What you are asked to do -
Locate the line bearing "Screen dimensions: 361x317" in the material below, then reproduce it and each following line up to and including the line bearing "Task: Click the arrow".

Data extract -
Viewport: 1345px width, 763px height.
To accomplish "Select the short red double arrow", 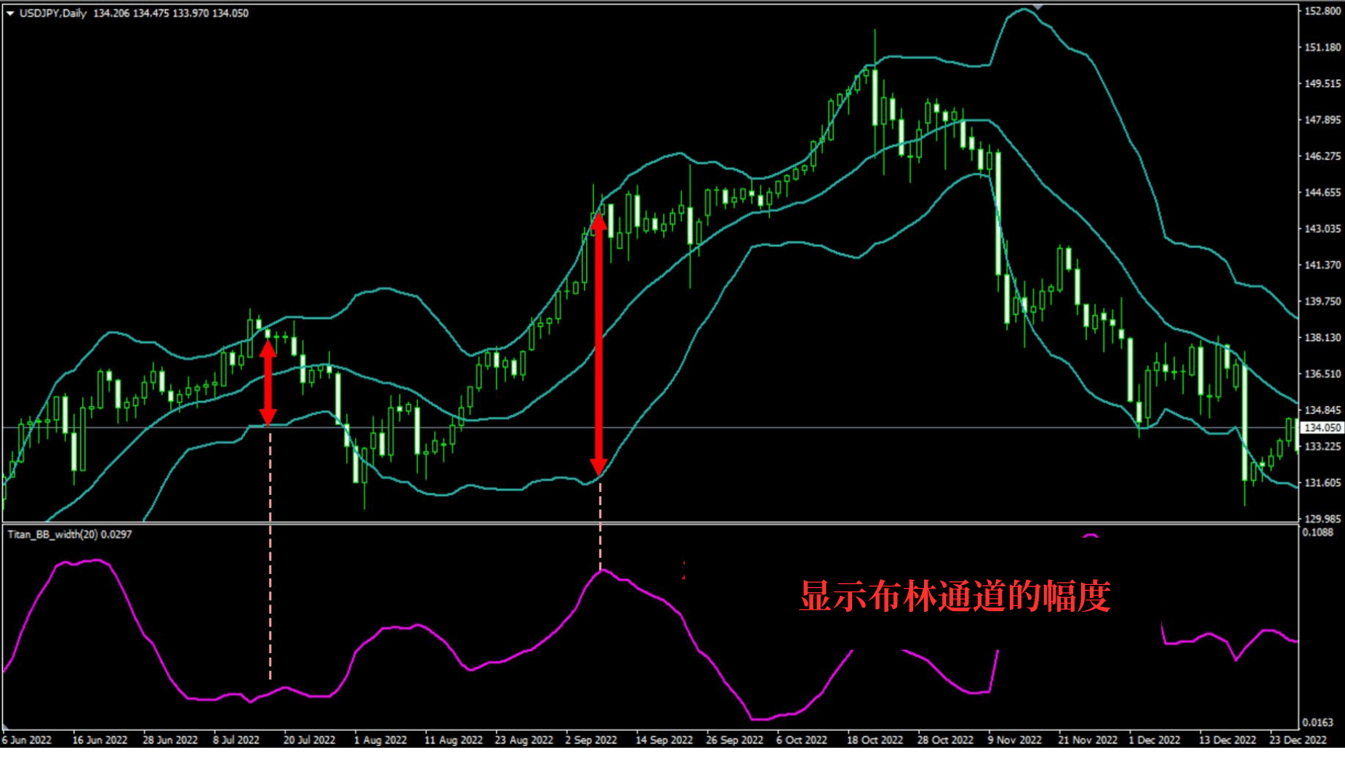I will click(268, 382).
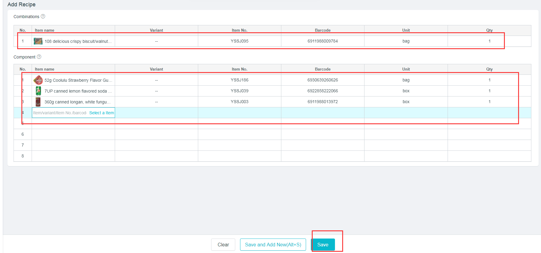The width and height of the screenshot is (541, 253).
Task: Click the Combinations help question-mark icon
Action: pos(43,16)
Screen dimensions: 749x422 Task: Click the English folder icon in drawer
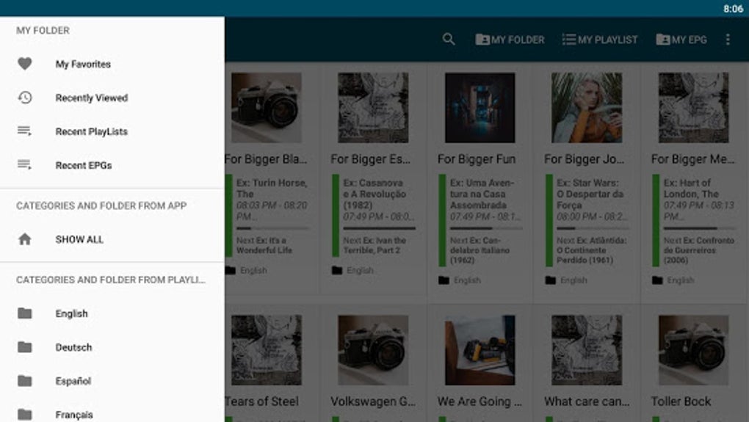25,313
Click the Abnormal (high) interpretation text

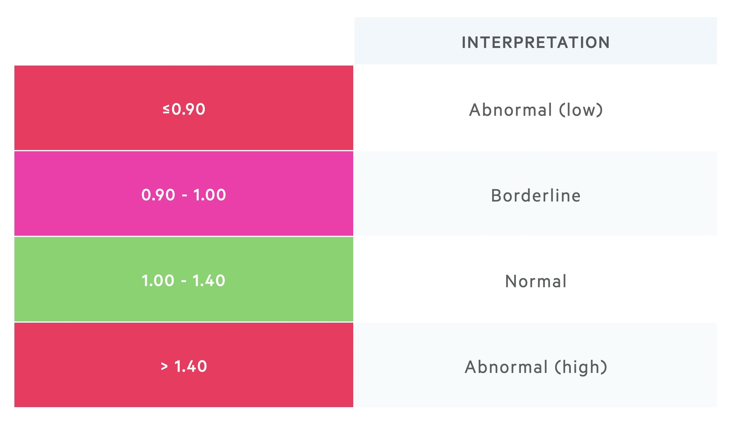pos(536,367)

* * *

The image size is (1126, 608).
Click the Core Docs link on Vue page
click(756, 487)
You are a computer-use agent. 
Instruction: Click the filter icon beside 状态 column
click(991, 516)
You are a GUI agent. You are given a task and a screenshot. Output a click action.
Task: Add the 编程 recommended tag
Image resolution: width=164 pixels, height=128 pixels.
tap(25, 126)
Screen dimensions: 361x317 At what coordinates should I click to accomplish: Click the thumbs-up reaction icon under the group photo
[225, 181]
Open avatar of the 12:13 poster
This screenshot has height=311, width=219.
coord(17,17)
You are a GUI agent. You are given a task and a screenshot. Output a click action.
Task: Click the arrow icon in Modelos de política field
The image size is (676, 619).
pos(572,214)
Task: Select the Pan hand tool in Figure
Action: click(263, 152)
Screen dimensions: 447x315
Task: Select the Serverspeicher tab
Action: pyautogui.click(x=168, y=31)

...

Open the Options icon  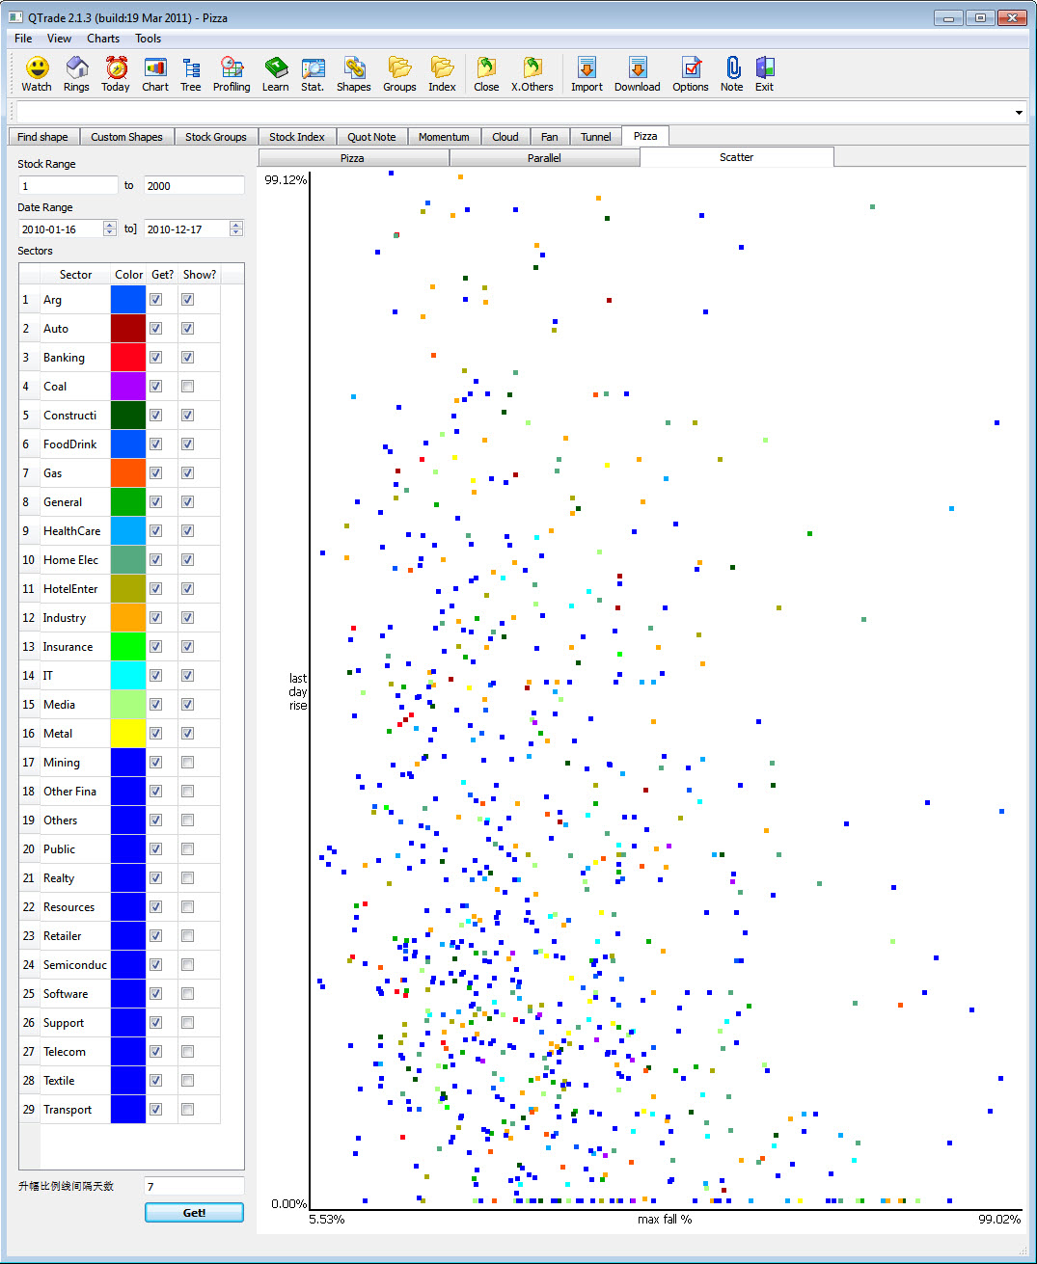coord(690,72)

Solution to this problem -
Screen dimensions: 361x317 At what coordinates should I click to accomplish: Click the thumbs-up reaction icon under the group photo
[225, 181]
Open avatar of the 12:13 poster
This screenshot has height=311, width=219.
coord(17,17)
You are a GUI agent. You are given a task and a screenshot. Output a click action.
Task: Click the arrow icon in Modelos de política field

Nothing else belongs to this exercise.